Other mini-adventures occur this episode as well. First there’s Julia and Quentin, who are in full “we need to save Eliot” mode, which takes them to an Egyptian exhibit in hopes of finding something to help them translate the hieroglyphics found on the stones the Eliot-Monster keeps pulling out of the gods he’s killed. At the museum, a drunk Eliot-Monster appears (tequila is also his friend) and reanimates a mummy, who hilariously translates the hieroglyphics on a white board, letting them know that another stone exists in a dead Egyptian god, whose tomb was raided centuries ago. The storyline takes an un-funny turn at the end of the episode, however, when a drug-craving Eliot-Monster plans to overdose his host’s body, and is only stopped by Quentin threatening to walk away (and willingly let the monster kill him). The Eliot-Monster, however, appears to have grown to like Quentin enough not to kill him and walks away, agreeing not to harm his host’s body. The monster’s need for Quentin is apparently growing, and it will be curious to see how much the evil entity will cling to Quentin as the season progresses.
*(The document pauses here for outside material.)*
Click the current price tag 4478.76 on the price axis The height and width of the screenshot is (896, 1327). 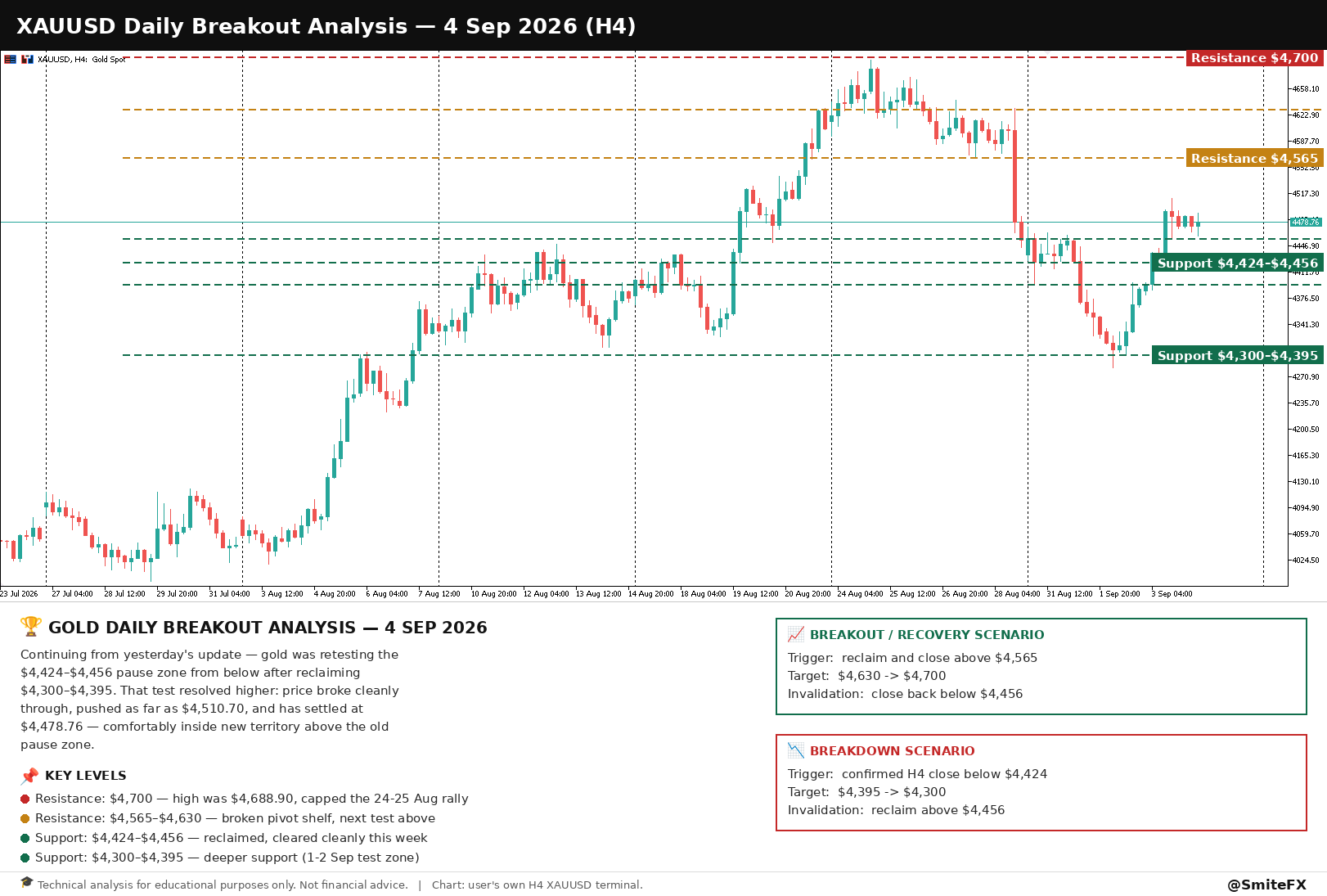pos(1305,222)
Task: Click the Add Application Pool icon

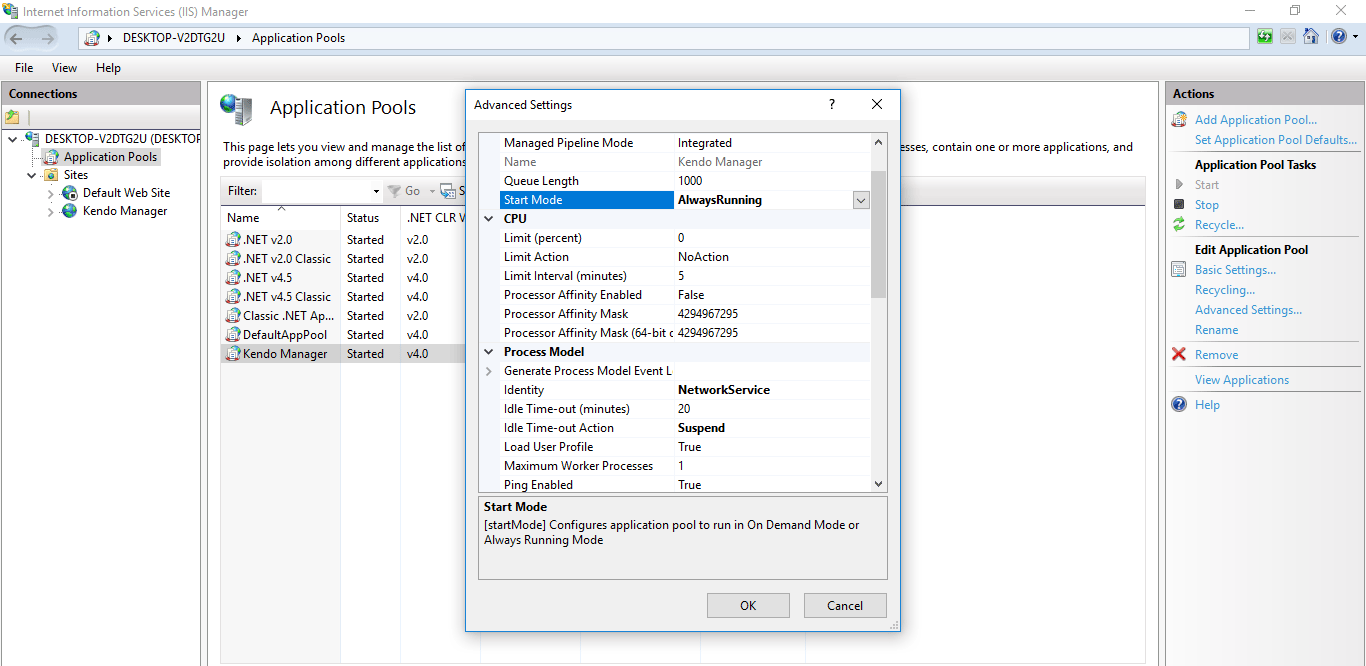Action: pyautogui.click(x=1178, y=118)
Another mini-adventure happens in Fillory, where High Queen Margo has issues of her own—all the talking animals have stopped talking, including the lizard locked in her birth box that would likely tell her her destiny. With coaching from Josh, Margo tries to take the diplomatic route with the ruler whose land grows the beets needed for the animals’ antidote. And she almost does it, until Josh mentions Eliot and she goes back to her ruthless ways, threatening the Queen with the beets and then lashing out at Josh in her anger and grief (she doesn’t know Eliot’s alive yet, since the gang can’t communicate via talking bunny), quenching any potential spark the two may have had with each other.

And then there’s Alice. She’s on her own again—after escaping from the Library and saving Quentin’s life, she casts a spell using the World Book and ends up in the sleepy town of Modesto, a place that the World Book says she belongs. As it turns out, her landlord Sheila can do magic, and Alice tentatively embraces teaching her (after warning Sheila away from the Librarians who show up at their door). When the two clean up Modesto’s water supply after opening up a leak of ambient magic, Alice becomes open to the idea that magic can do good things. We viewers find out in the last scene of the episode, however, that amping up the ambient magic has also allowed some hedgewitches to blow up the Modesto library. Poor Alice (and everyone in that library)! Will she ever be able to use magic without harming others, or learn the lesson that she isn’t the one who should decide where and how magic is used?  The way this season is going, my bet is that she’ll have to suffer a lot more before she fully breaks bad (again) or is redeemed.

And so we head into the back half of Season 4, with Penny 23 back in our favorite timeline, Margo grieving for Eliot while Julia and Quentin work to save him, and Alice off on her own still mucking things up whenever she uses magic. Where we go next is unclear (I’m wondering what Kady’s been doing these last three episodes, for one thing), but it feels like we’re at a tipping point, one where the gang may eventually come back together to save Eliot, destroy the monster and, if they’re lucky, release the Library’s grip on magic as well.